◆ What needs to be done: Output every record below exactly.

:: Record excerpts ::

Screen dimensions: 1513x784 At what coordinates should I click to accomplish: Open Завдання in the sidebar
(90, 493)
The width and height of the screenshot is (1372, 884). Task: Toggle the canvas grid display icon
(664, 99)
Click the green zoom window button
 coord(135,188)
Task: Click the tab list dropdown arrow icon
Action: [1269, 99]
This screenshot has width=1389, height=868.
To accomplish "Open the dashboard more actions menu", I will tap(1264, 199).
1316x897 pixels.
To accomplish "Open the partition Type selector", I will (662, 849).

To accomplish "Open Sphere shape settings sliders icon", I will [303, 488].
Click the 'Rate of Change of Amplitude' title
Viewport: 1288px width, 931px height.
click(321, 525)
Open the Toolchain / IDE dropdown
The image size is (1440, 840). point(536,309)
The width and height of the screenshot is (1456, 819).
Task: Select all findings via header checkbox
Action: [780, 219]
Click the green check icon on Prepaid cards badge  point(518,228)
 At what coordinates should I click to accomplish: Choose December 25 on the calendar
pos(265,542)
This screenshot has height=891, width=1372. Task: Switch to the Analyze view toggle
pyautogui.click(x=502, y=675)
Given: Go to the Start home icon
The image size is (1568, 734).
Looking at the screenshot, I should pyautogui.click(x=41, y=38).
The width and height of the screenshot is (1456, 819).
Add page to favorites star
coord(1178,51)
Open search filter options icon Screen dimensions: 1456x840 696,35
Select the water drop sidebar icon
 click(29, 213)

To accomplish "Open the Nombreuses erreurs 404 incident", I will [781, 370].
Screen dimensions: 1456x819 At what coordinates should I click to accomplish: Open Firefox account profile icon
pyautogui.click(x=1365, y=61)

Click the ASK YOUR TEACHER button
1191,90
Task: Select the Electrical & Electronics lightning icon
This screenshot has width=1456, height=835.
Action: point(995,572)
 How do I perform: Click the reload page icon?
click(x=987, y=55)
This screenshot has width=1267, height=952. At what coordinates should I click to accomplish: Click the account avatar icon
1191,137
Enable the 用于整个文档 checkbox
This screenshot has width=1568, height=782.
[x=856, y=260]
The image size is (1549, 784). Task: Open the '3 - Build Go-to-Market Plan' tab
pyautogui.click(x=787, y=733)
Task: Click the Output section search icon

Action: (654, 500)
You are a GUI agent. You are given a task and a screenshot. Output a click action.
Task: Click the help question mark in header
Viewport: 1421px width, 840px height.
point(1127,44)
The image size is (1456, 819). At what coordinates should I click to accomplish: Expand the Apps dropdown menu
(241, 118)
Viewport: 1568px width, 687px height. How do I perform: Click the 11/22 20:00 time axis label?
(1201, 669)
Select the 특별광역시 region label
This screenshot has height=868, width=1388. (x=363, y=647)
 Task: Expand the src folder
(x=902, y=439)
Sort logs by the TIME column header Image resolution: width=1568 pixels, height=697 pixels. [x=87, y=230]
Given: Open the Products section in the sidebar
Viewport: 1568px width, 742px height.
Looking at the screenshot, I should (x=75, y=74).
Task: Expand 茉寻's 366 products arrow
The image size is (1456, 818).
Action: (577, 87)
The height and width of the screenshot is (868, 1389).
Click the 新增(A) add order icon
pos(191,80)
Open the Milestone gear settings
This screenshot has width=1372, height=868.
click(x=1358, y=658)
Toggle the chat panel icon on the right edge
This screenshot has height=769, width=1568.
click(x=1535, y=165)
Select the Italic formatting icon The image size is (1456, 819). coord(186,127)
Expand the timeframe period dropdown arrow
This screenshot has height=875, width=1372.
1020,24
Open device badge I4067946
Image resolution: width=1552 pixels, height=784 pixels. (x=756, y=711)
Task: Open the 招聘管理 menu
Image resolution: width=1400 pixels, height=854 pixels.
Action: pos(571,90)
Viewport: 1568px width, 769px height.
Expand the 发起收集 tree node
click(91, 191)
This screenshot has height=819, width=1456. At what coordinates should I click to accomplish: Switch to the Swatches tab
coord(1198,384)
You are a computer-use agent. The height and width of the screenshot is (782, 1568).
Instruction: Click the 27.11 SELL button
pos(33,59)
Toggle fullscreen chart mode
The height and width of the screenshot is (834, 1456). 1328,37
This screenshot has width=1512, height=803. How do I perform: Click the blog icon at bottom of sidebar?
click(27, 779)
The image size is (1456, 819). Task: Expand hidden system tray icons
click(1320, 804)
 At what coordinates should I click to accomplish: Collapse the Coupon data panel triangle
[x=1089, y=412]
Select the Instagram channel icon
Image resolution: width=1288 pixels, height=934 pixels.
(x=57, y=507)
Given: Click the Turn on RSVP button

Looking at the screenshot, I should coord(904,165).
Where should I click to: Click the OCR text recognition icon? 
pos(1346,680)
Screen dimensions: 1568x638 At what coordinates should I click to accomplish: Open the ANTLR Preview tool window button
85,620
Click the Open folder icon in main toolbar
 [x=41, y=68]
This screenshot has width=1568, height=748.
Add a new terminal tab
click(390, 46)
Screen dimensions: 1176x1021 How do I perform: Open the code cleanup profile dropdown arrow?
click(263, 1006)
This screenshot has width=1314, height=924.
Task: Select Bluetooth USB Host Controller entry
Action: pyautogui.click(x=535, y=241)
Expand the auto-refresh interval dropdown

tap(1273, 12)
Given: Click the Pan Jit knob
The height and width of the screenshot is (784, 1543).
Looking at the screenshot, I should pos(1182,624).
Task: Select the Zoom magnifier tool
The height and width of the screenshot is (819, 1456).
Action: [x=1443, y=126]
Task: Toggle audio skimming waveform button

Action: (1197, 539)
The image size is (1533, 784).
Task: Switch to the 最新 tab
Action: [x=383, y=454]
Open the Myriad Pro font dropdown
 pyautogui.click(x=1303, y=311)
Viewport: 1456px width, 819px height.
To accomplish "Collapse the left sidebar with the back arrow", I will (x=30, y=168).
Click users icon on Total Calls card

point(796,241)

:::

◆ Answer space:
Screen dimensions: 1513x784 At what coordinates should I click to accomplish: Open Завдання in the sidebar
(90, 493)
The width and height of the screenshot is (1372, 884). Task: Toggle the canvas grid display icon
(664, 99)
Click the green zoom window button
 coord(135,188)
Task: Click the tab list dropdown arrow icon
Action: [1269, 99]
This screenshot has width=1389, height=868.
To accomplish "Open the dashboard more actions menu", I will tap(1264, 199).
1316x897 pixels.
To accomplish "Open the partition Type selector", I will (662, 849).

To accomplish "Open Sphere shape settings sliders icon", I will [303, 488].
Click the 'Rate of Change of Amplitude' title
Viewport: 1288px width, 931px height.
click(321, 525)
Open the Toolchain / IDE dropdown
The image size is (1440, 840). point(536,309)
The width and height of the screenshot is (1456, 819).
Task: Select all findings via header checkbox
Action: [780, 219]
Click the green check icon on Prepaid cards badge  point(518,228)
 At what coordinates should I click to accomplish: Choose December 25 on the calendar
pos(265,542)
This screenshot has height=891, width=1372. Task: Switch to the Analyze view toggle
pyautogui.click(x=502, y=675)
Given: Go to the Start home icon
The image size is (1568, 734).
Looking at the screenshot, I should pyautogui.click(x=41, y=38).
The width and height of the screenshot is (1456, 819).
Add page to favorites star
coord(1178,51)
Open search filter options icon Screen dimensions: 1456x840 696,35
Select the water drop sidebar icon
 click(29, 213)

To accomplish "Open the Nombreuses erreurs 404 incident", I will [781, 370].
Screen dimensions: 1456x819 At what coordinates should I click to accomplish: Open Firefox account profile icon
pyautogui.click(x=1365, y=61)

Click the ASK YOUR TEACHER button
1191,90
Task: Select the Electrical & Electronics lightning icon
This screenshot has width=1456, height=835.
Action: point(995,572)
 How do I perform: Click the reload page icon?
click(x=987, y=55)
This screenshot has width=1267, height=952. At what coordinates should I click to accomplish: Click the account avatar icon
1191,137
Enable the 用于整个文档 checkbox
This screenshot has width=1568, height=782.
[x=856, y=260]
The image size is (1549, 784). Task: Open the '3 - Build Go-to-Market Plan' tab
pyautogui.click(x=787, y=733)
Task: Click the Output section search icon

Action: (654, 500)
You are a GUI agent. You are given a task and a screenshot. Output a click action.
Task: Click the help question mark in header
Viewport: 1421px width, 840px height.
point(1127,44)
The image size is (1456, 819). At what coordinates should I click to accomplish: Expand the Apps dropdown menu
(241, 118)
Viewport: 1568px width, 687px height. How do I perform: Click the 11/22 20:00 time axis label?
(1201, 669)
Select the 특별광역시 region label
This screenshot has height=868, width=1388. (x=363, y=647)
 Task: Expand the src folder
(x=902, y=439)
Sort logs by the TIME column header Image resolution: width=1568 pixels, height=697 pixels. [x=87, y=230]
Given: Open the Products section in the sidebar
Viewport: 1568px width, 742px height.
Looking at the screenshot, I should (x=75, y=74).
Task: Expand 茉寻's 366 products arrow
The image size is (1456, 818).
Action: (577, 87)
The height and width of the screenshot is (868, 1389).
Click the 新增(A) add order icon
pos(191,80)
Open the Milestone gear settings
This screenshot has width=1372, height=868.
click(x=1358, y=658)
Toggle the chat panel icon on the right edge
This screenshot has height=769, width=1568.
click(x=1535, y=165)
Select the Italic formatting icon The image size is (1456, 819). coord(186,127)
Expand the timeframe period dropdown arrow
This screenshot has height=875, width=1372.
1020,24
Open device badge I4067946
Image resolution: width=1552 pixels, height=784 pixels. (x=756, y=711)
Task: Open the 招聘管理 menu
Image resolution: width=1400 pixels, height=854 pixels.
Action: pos(571,90)
Viewport: 1568px width, 769px height.
Expand the 发起收集 tree node
click(91, 191)
This screenshot has height=819, width=1456. At what coordinates should I click to accomplish: Switch to the Swatches tab
coord(1198,384)
You are a computer-use agent. The height and width of the screenshot is (782, 1568).
Instruction: Click the 27.11 SELL button
pos(33,59)
Toggle fullscreen chart mode
The height and width of the screenshot is (834, 1456). 1328,37
This screenshot has width=1512, height=803. How do I perform: Click the blog icon at bottom of sidebar?
click(27, 779)
The image size is (1456, 819). Task: Expand hidden system tray icons
click(1320, 804)
 At what coordinates should I click to accomplish: Collapse the Coupon data panel triangle
[x=1089, y=412]
Select the Instagram channel icon
Image resolution: width=1288 pixels, height=934 pixels.
(x=57, y=507)
Given: Click the Turn on RSVP button

Looking at the screenshot, I should coord(904,165).
Where should I click to: Click the OCR text recognition icon? 
pos(1346,680)
Screen dimensions: 1568x638 At what coordinates should I click to accomplish: Open the ANTLR Preview tool window button
85,620
Click the Open folder icon in main toolbar
 [x=41, y=68]
This screenshot has width=1568, height=748.
Add a new terminal tab
click(390, 46)
Screen dimensions: 1176x1021 How do I perform: Open the code cleanup profile dropdown arrow?
click(263, 1006)
This screenshot has width=1314, height=924.
Task: Select Bluetooth USB Host Controller entry
Action: pyautogui.click(x=535, y=241)
Expand the auto-refresh interval dropdown

tap(1273, 12)
Given: Click the Pan Jit knob
The height and width of the screenshot is (784, 1543).
Looking at the screenshot, I should pos(1182,624).
Task: Select the Zoom magnifier tool
The height and width of the screenshot is (819, 1456).
Action: [x=1443, y=126]
Task: Toggle audio skimming waveform button

Action: (1197, 539)
The image size is (1533, 784).
Task: Switch to the 最新 tab
Action: [x=383, y=454]
Open the Myriad Pro font dropdown
 pyautogui.click(x=1303, y=311)
Viewport: 1456px width, 819px height.
To accomplish "Collapse the left sidebar with the back arrow", I will (x=30, y=168).
Click users icon on Total Calls card

point(796,241)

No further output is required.